### EXERCISE:
All lines from the one with "Screen dimensions: 982x707" through the end of the records below are to be given again exactly, and nothing else.

### RECORD EXCERPTS:
▬▬▬
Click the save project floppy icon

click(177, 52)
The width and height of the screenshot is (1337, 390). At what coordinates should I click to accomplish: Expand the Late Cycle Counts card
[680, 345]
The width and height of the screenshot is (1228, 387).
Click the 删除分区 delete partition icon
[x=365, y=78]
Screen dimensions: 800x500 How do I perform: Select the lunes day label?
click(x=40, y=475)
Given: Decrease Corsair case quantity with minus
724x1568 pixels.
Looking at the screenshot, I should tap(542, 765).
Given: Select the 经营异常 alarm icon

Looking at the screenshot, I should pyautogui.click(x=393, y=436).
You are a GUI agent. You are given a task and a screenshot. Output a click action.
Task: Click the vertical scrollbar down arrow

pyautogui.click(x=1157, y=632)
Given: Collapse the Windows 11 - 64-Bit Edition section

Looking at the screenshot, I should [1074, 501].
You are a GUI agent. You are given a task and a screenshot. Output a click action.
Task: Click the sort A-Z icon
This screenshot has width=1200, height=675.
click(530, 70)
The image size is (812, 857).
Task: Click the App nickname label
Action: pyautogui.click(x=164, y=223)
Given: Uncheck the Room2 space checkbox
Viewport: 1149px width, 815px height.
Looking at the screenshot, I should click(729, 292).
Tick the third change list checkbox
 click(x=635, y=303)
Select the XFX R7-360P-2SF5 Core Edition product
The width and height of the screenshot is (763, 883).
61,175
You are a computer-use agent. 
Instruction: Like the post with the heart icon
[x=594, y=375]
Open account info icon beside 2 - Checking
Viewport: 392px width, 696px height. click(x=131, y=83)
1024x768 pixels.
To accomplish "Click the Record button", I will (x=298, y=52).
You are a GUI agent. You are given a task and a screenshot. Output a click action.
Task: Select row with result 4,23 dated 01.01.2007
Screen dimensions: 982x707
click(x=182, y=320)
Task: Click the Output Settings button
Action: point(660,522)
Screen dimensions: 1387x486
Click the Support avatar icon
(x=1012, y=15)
▬▬▬
### RESPONSE:
Screen dimensions: 982x707
click(x=182, y=320)
Task: Click the Output Settings button
Action: point(660,522)
Screen dimensions: 1387x486
Click the Support avatar icon
(x=1012, y=15)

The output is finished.